Following hours of deliberations, technical glitches and arguments from both sides, Justice Anthony Kelly has ordered Djokovic to be released from a temporary hotel detention facility and his possessions returned within 30 minutes of the Monday ruling.
Justice Kelly also ordered the respondent in the case the Australian Ministry of Home Affairs -- to pay Djokovic's legal costs.
The 34-year-old Serbian player flew into Melbourne last week, hoping to defend his Australian Open title only to have his visa canceled after Australian Border Force deemed his medical exemption from requirements that all arrivals be fully vaccinated against Covid-19 was invalid.
Faced with deportation and his hopes of winning a record 21st Grand Slam in jeopardy, Djokovic launched a legal challenge.
But Immigration Minister Alex Hawke could still cancel his visa on new grounds.
The government acknowledged in court that Djokovic was not given enough time to respond following the notification to cancel his visa.
The player was told he would have until 08:30 local time last Thursday to make comments about the visa cancellation under section 116 of the Australian Migration Act, but the Border Force made the final decision shortly after 07:40.
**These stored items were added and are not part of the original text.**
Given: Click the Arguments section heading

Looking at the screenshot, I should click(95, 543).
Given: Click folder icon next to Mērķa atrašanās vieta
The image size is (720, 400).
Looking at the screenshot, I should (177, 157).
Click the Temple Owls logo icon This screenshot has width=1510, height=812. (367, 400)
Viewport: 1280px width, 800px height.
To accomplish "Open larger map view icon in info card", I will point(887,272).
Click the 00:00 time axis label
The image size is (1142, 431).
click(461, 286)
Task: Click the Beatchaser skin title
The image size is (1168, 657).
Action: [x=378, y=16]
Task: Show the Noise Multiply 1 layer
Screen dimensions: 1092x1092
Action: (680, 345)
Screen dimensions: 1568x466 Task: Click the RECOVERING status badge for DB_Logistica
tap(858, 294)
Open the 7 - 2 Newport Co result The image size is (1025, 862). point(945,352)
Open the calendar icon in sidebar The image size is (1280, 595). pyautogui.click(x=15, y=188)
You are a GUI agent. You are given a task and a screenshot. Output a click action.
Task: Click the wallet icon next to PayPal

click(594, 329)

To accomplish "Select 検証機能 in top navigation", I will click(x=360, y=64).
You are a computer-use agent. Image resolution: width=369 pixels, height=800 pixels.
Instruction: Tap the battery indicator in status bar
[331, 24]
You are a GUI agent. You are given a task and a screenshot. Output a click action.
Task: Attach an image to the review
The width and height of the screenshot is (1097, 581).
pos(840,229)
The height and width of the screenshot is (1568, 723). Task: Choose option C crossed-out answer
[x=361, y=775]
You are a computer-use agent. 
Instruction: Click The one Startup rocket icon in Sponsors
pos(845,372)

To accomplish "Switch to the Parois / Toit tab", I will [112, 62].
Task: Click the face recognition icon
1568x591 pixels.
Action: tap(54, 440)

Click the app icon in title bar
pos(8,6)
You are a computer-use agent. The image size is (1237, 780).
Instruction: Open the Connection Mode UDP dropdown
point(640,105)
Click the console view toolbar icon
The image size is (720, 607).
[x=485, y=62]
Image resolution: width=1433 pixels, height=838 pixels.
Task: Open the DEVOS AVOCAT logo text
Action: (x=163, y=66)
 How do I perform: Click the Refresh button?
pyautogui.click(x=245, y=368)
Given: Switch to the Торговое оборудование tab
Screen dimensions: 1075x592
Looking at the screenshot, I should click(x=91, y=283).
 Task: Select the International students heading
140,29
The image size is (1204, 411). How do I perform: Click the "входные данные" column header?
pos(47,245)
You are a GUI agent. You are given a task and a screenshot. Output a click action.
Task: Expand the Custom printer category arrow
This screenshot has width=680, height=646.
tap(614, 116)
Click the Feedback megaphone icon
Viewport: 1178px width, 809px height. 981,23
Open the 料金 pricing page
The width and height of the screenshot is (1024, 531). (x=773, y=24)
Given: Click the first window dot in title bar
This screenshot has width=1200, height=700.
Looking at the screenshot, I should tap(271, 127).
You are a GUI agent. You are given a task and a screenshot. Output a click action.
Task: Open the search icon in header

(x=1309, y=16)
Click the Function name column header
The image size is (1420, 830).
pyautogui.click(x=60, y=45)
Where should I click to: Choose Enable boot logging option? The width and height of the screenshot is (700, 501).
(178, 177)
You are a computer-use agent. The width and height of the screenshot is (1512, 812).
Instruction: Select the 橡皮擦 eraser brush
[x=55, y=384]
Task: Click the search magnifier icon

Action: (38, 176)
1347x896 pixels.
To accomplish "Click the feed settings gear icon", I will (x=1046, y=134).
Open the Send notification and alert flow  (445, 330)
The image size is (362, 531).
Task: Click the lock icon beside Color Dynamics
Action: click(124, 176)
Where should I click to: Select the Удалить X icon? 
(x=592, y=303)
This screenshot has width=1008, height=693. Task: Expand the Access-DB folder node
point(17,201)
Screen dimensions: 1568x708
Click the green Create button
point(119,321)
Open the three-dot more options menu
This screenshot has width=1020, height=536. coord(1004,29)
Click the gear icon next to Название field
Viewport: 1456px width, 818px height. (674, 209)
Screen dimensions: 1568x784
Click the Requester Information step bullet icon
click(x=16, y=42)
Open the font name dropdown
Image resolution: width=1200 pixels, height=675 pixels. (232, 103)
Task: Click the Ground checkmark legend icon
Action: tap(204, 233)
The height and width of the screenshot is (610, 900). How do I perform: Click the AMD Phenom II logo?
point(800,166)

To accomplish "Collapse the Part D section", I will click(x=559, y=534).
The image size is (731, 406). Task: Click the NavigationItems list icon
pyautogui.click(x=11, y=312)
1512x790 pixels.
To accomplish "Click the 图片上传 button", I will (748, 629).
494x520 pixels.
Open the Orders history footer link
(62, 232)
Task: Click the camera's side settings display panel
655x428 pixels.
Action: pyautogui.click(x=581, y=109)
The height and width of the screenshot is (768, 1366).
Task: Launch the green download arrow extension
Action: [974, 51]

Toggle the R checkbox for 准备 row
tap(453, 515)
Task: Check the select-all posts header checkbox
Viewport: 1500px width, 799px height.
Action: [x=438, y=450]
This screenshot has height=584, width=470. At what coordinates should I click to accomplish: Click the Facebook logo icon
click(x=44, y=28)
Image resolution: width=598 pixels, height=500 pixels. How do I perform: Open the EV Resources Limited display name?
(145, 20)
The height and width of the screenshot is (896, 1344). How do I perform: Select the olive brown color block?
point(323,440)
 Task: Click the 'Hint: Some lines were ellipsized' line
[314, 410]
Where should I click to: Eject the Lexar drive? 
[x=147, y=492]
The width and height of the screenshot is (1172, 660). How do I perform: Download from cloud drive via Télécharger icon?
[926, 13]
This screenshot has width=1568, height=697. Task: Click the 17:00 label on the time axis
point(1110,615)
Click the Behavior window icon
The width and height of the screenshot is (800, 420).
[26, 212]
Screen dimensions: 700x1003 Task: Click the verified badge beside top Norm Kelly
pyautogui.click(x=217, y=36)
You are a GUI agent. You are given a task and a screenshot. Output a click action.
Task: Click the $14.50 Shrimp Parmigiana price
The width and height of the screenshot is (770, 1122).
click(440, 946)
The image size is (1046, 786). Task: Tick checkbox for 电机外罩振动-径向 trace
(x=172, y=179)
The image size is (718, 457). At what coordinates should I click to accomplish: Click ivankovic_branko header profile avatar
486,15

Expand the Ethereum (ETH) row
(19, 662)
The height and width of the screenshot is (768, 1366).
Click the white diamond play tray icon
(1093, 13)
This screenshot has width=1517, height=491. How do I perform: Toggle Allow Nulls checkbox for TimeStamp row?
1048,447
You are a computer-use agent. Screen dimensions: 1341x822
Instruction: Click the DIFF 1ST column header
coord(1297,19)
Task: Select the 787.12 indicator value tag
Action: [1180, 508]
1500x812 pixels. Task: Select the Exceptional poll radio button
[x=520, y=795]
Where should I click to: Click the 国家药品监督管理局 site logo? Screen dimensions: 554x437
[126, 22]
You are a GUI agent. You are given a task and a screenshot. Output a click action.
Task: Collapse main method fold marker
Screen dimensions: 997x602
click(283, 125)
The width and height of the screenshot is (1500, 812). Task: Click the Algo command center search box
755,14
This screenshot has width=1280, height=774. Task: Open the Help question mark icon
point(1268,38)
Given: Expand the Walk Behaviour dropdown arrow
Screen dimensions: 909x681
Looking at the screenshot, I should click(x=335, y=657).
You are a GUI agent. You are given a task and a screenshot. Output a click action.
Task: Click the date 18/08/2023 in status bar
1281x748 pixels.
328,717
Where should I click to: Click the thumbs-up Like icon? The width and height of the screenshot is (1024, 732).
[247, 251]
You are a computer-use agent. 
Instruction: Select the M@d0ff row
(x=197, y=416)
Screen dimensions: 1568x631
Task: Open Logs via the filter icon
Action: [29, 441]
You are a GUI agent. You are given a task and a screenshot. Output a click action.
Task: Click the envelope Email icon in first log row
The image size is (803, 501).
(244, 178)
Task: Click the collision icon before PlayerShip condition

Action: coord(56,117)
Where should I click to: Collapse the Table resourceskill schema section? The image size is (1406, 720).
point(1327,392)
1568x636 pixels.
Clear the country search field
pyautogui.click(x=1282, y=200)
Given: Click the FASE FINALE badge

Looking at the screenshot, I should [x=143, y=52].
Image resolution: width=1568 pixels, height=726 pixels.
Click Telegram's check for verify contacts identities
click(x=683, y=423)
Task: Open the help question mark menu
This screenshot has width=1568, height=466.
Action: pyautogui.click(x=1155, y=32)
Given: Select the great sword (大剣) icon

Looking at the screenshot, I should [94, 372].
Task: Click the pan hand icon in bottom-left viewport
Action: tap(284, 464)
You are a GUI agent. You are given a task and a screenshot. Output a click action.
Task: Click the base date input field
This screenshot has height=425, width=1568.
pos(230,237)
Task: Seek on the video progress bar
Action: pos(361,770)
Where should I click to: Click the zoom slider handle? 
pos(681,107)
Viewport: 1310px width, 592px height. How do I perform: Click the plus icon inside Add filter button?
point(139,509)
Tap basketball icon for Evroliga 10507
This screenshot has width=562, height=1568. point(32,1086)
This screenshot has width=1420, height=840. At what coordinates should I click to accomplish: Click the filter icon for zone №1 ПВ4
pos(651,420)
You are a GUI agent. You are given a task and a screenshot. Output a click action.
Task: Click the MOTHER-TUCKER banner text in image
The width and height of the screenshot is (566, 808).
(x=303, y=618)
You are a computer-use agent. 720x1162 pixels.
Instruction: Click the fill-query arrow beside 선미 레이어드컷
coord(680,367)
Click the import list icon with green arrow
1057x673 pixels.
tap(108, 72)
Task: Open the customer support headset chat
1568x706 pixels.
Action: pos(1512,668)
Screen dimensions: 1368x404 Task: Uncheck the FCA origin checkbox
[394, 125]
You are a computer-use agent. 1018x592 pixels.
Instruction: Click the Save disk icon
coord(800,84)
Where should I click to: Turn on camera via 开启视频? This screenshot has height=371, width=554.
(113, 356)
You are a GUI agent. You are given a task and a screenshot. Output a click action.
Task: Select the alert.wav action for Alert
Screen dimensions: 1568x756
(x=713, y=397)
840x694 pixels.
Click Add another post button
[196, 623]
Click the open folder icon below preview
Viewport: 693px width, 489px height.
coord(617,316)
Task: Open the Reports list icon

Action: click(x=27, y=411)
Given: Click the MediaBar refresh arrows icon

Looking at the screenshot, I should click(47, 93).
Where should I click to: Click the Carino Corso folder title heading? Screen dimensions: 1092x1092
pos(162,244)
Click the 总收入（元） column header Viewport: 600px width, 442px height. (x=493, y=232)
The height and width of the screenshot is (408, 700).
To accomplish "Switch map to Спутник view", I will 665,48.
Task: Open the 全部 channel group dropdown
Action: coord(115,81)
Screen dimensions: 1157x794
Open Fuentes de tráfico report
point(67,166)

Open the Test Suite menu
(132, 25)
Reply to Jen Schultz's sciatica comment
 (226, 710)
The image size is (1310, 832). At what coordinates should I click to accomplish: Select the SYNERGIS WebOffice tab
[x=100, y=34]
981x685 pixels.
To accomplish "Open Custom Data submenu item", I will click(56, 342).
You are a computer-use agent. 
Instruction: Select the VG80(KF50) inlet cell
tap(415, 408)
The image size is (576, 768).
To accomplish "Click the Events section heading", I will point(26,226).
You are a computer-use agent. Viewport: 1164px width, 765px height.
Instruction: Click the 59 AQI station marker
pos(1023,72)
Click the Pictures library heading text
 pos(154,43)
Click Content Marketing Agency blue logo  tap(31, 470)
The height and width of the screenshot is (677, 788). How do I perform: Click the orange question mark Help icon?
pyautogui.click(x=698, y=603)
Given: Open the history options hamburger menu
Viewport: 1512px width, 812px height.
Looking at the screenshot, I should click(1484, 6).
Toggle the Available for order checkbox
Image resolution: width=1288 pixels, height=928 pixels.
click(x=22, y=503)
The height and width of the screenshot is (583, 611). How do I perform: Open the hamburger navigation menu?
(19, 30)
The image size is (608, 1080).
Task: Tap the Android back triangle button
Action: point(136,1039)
The Judge said Djokovic could have had more time to make a submission about why his visa should not be withdrawn if authorities had stuck to the original time.
The case has attracted worldwide attention and sparked anger from both his supporters and critics, with some saying his case shows celebrities are getting special treatment when it comes to Australia's tough Covid-19 rules, which have seen families separated for years, and others who believe coronavirus restrictions are encroaching on their civil liberties.